■ **ESTRATTO DELLA PAGINA**:

--- --- ---

L’UNI-intermittente (la cui trasmissione può avvenire anche nello stesso giorno di inizio della prestazione, purché prima dell’effettivo impiego del lavoratore) è trasmesso esclusivamente con una delle seguenti modalità:
- Piattaforma ClicLavoro;
- Via posta elettronica ordinaria all’indirizzo PEC «intermittenti@pec.lavoro.gov.it»;
- Con un SMS inviato al numero 339.9942256 con il codice fiscale del lavoratore (per le sole prestazioni da svolgersi non oltre 12 ore dalla comunicazione stessa);
- Utilizzando l’APP «Lavoro intermittente» disponibile per smartphone e tablet.
Un ulteriore adempimento è la stipula del contratto di assunzione (a tempo indeterminato o a termine).
Il documento, da redigere in forma scritta ai fini della prova, deve riportare:
- Durata del rapporto;
- L’ipotesi soggettiva od oggettiva che consente il ricorso al lavoro intermittente;
- Luogo e modalità della disponibilità eventualmente garantita dal lavoratore, oltre al relativo preavviso di chiamata (che in ogni caso non può essere inferiore ad un giorno lavorativo);
- Trattamento economico e normativo spettante al lavoratore per la prestazione eseguita e, se prevista, la relativa indennità di disponibilità;
- Forme modalità con cui il datore di lavoro può chiedere la prestazione lavorativa, oltre alle modalità di rilevazione della prestazione;
- Misure di sicurezza necessarie in virtù del tipo di attività dedotta in contratto.

--- --- ---

■ **MATERIALE FORNITO**:
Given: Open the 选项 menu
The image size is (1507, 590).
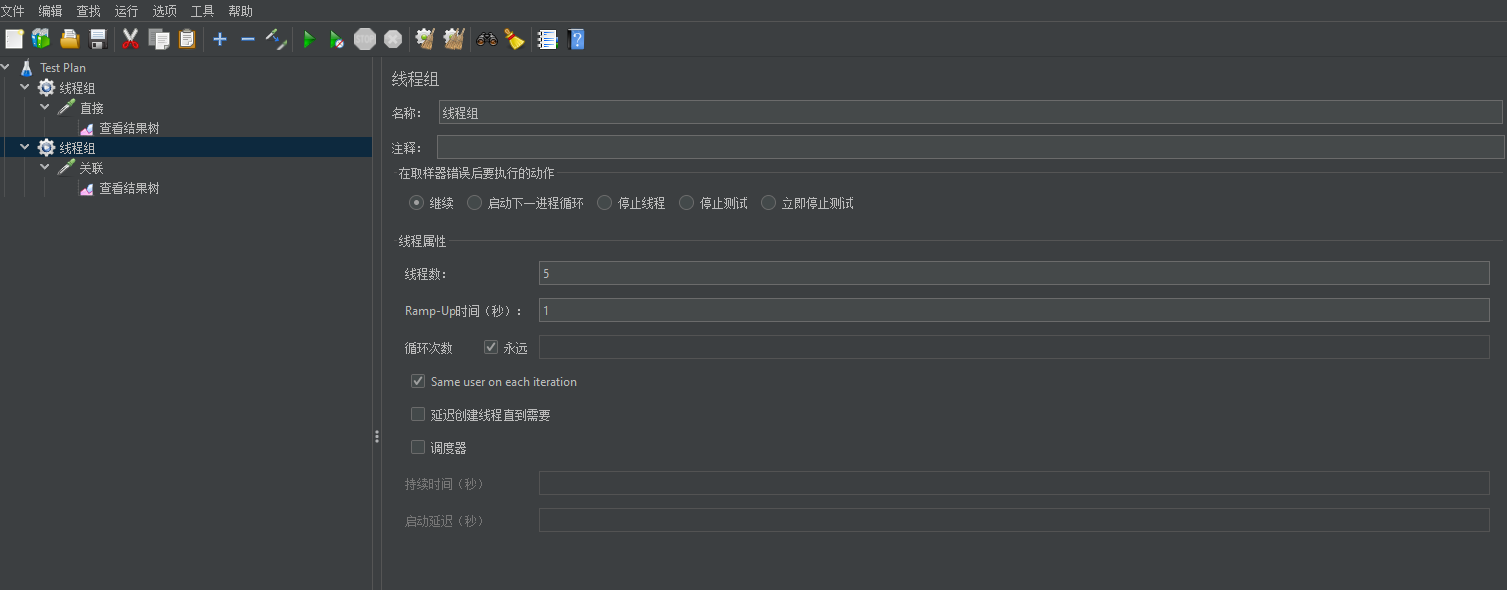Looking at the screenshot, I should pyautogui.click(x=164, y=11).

--- --- ---

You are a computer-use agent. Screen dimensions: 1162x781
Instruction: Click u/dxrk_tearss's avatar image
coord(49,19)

--- --- ---

■ **ESERCIZI DA SVOLGERE**:
A - Ricopia dall'estratto il passo compreso tra "Il documento, da" e "dedotta in contratto.", estremi inclusi.
B - Rispondi in base all'estratto:
(i) A quale numero va inviato l'SMS?
(ii) In quale forma va redatto il documento del contratto di assunzione?
(iii) Quale durata minima deve avere il preavviso di chiamata?
C - Traduci in inglese questa frase dell'estratto: "Un ulteriore adempimento è la stipula del contratto di assunzione (a tempo indeterminato o a termine)."

■ **SOLUZIONI DEGLI ESERCIZI**:
A -
Il documento, da redigere in forma scritta ai fini della prova, deve riportare:
- Durata del rapporto;
- L’ipotesi soggettiva od oggettiva che consente il ricorso al lavoro intermittente;
- Luogo e modalità della disponibilità eventualmente garantita dal lavoratore, oltre al relativo preavviso di chiamata (che in ogni caso non può essere inferiore ad un giorno lavorativo);
- Trattamento economico e normativo spettante al lavoratore per la prestazione eseguita e, se prevista, la relativa indennità di disponibilità;
- Forme modalità con cui il datore di lavoro può chiedere la prestazione lavorativa, oltre alle modalità di rilevazione della prestazione;
- Misure di sicurezza necessarie in virtù del tipo di attività dedotta in contratto.

B -
(i) 339.9942256
(ii) In forma scritta, ai fini della prova.
(iii) Un giorno lavorativo.

C - A further requirement is the signing of the employment contract (open-ended or fixed-term).